In an especially tone-deaf press conference Monday, Lam, standing next to eight grim-faced ministers, made no further concessions, either symbolic or substantive, as she struck all the wrong notes if she was trying to calm the situation in her embattled city. Her stern and sometimes ominous words—Lam warned the territory was on the “path of no return”—seemed aimed at an audience of one: Communist Party General Secretary Xi Jinping.
Xi, it appears, will keep Lam in power. Her resignation, demanded by many, would undoubtedly trigger calls for universal suffrage for the election of a successor. Lam was “elected” in 2017 by the Election Committee, a body of only twelve hundred members in a city of more than seven million. Due to various mechanisms, the resulting “small-circle election” effectively gives Beijing a decisive voice in choosing the chief executive.
The demand for an all-inclusive electorate in fact started seventy-nine days of wide-scale protests in 2014, the “Occupy Central” demonstrations.
That protest, sometimes called the “Umbrella Revolution,” did not look like a revolution—sustained action to change the form of government—but today’s protests are starting to do so. Popular attitudes have visibly hardened this year as Hong Kong residents have taken the view that this is, as they say, the “last stand” for their society. There are traditional pro-Beijing elements in the city, such as the triads and triad-like organizations, but few in the Hong Kong mainstream now trust China. In the middle of June, one pro-democracy march drew an estimated two million people.
At the end of that month, Ho-Fung Hung of Johns Hopkins University noted that the authorities then thought they could outlast the protestors but he disagreed with their assessment, believing the demonstrations could last until September, the fifth anniversary of the Umbrella movement, or even to October 1, when Beijing plans to celebrate the seventieth anniversary of the founding of the People’s Republic.
Now, Hung looks prescient. There is no end to the demonstrations, now in their ninth-straight week, in sight.
Sustainability is the key for the protestors if they want to win freedom from China. “They keep saying ‘be like water,’” Michael Yon, the American war correspondent and author, told the National Interest over the weekend, noting young protestors are modeling themselves after martial arts legend Bruce Lee. “I keep telling them be like Poland. Never quit and you can actually be free. Maybe. But never quit.”

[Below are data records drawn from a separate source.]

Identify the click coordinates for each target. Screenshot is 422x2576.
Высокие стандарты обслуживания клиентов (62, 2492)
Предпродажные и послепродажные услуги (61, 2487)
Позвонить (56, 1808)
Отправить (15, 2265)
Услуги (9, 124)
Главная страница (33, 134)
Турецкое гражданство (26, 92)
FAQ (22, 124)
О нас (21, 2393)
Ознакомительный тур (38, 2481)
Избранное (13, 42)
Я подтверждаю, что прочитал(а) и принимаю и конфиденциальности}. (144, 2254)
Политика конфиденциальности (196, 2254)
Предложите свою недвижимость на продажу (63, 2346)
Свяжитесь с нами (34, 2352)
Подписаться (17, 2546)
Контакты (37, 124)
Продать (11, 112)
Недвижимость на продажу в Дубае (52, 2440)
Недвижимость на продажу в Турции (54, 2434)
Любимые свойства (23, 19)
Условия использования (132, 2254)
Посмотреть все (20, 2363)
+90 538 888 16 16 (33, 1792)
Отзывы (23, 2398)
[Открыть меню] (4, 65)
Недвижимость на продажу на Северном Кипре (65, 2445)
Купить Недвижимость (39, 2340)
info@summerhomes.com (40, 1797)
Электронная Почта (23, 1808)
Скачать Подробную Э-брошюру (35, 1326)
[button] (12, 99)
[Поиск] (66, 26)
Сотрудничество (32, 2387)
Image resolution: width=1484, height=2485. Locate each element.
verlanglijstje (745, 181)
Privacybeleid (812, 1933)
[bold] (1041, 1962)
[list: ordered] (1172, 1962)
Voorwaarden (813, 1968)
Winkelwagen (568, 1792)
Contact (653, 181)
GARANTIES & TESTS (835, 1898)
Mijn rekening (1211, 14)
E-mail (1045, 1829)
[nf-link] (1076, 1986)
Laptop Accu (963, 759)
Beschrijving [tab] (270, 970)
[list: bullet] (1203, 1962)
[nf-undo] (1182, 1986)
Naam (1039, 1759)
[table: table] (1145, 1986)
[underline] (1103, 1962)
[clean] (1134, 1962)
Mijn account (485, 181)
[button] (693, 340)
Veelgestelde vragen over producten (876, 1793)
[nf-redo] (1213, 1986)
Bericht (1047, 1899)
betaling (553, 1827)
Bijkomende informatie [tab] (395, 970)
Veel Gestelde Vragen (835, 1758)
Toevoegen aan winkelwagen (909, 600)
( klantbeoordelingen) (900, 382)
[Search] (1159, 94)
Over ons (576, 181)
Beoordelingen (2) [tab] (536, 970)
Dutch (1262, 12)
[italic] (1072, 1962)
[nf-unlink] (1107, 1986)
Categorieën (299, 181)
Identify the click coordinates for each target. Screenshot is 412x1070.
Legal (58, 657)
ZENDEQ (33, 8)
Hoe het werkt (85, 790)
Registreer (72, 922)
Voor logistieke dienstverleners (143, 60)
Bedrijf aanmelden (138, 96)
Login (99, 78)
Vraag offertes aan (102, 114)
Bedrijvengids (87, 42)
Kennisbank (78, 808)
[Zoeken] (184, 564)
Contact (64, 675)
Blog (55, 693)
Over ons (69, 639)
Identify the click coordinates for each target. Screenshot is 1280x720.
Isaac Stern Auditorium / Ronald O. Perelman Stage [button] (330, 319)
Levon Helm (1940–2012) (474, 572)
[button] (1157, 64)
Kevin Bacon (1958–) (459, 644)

Yon, now reporting from the streets in Hong Kong, is on to something. Hong Kong people may be able to inspire just enough disgruntled mainlanders to shake their regime to the ground. If one thing is evident after months of protests, the youthful pro-democracy demonstrators are determined, as are millions of residents of the territory.
In a contest where neither side will concede, anything can happen. Chinese regimes, let us remember, fray at the edges and then sometimes fall apart. It could happen this time as well.